▶ **ARTICLE**
━━━━━━━━━━━━━━━━
# A/V Playback With QLab on MacMini?



## aldenf (Jan 17, 2013)

Hi gang,

I've been trying to read through old posts trying to answer my questions but have been unable to figure things out, especially since some of the threads are 4+ years old.

I'm putting together a new playback system for a 440 seat regional/summer stock playhouse. While I've built over 150 playback systems over the last 15 years, Apple, MacOSX & QLab are all kinda new to me in this context. All my systems have been windows platform, pci interfaces and either SFX or SCS. But every designer we've had since opening last June has specifically requested QLab. So...

Will a quad-core MacMini with its Intel HD 4000 graphics drive both a control monitor and a 1920x1200 projector simultaneously with different content?

In addition to hard drive located video files, will QLab play DVDs & Blu-rays via an external USB drive?
Will QLab decode multi-channel audio (Dolby TrueHD, DTS-HD) and allow me to configure and route it for a 3.1 system (L/C/R/Subs)?

Video playback with this setup will be separate from theatrical presentations. (Any shows requiring video will utilize a rented media server). So, think film festival type events and "Sing-A-Long Sound Of Music" type stuff.

Thanks,

~Alden


----------



## cpf (Jan 17, 2013)

QLab can't play optical media - it must first be removed from the disk and put onto the hard drive in a readable format - make sure doing this is legal in your jurisdiction and OK with the content provider. I'd avoid external USB drives, they're more prone to sudden slowdowns that will cause stuttering.

QLab can handle as many channels of audio as you want (with appropriate licenses, I think the actual limit is 48?). It's up to you to route them.

You'll need a Thunderbolt to DVI adaptor to get the second video output (there's a HDMI output built in).
━━━━━━━━━━━━━━━━
▶ **DATA**

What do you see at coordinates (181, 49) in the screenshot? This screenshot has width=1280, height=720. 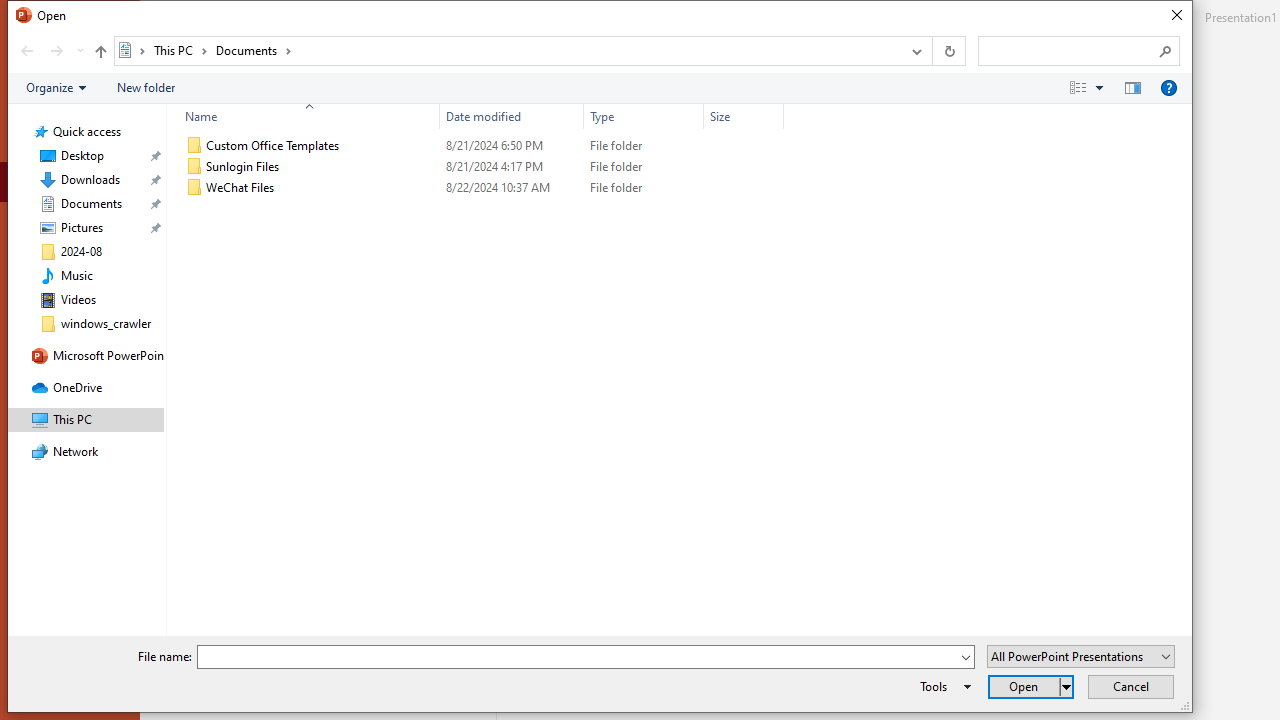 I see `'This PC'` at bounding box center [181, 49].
━━━━━━━━━━━━━━━━
▶ **WRITTEN TASK A**
From the QLab forum thread, reproduce the passage between "Will a quad-core" and "with different content?", inclusive.
▶ **WRITTEN TASK B**
In the QLab forum thread, what does cpf say is needed to get the second video output from the MacMini?

▶ **ANSWER A**
Will a quad-core MacMini with its Intel HD 4000 graphics drive both a control monitor and a 1920x1200 projector simultaneously with different content?

▶ **ANSWER B**
A Thunderbolt to DVI adaptor.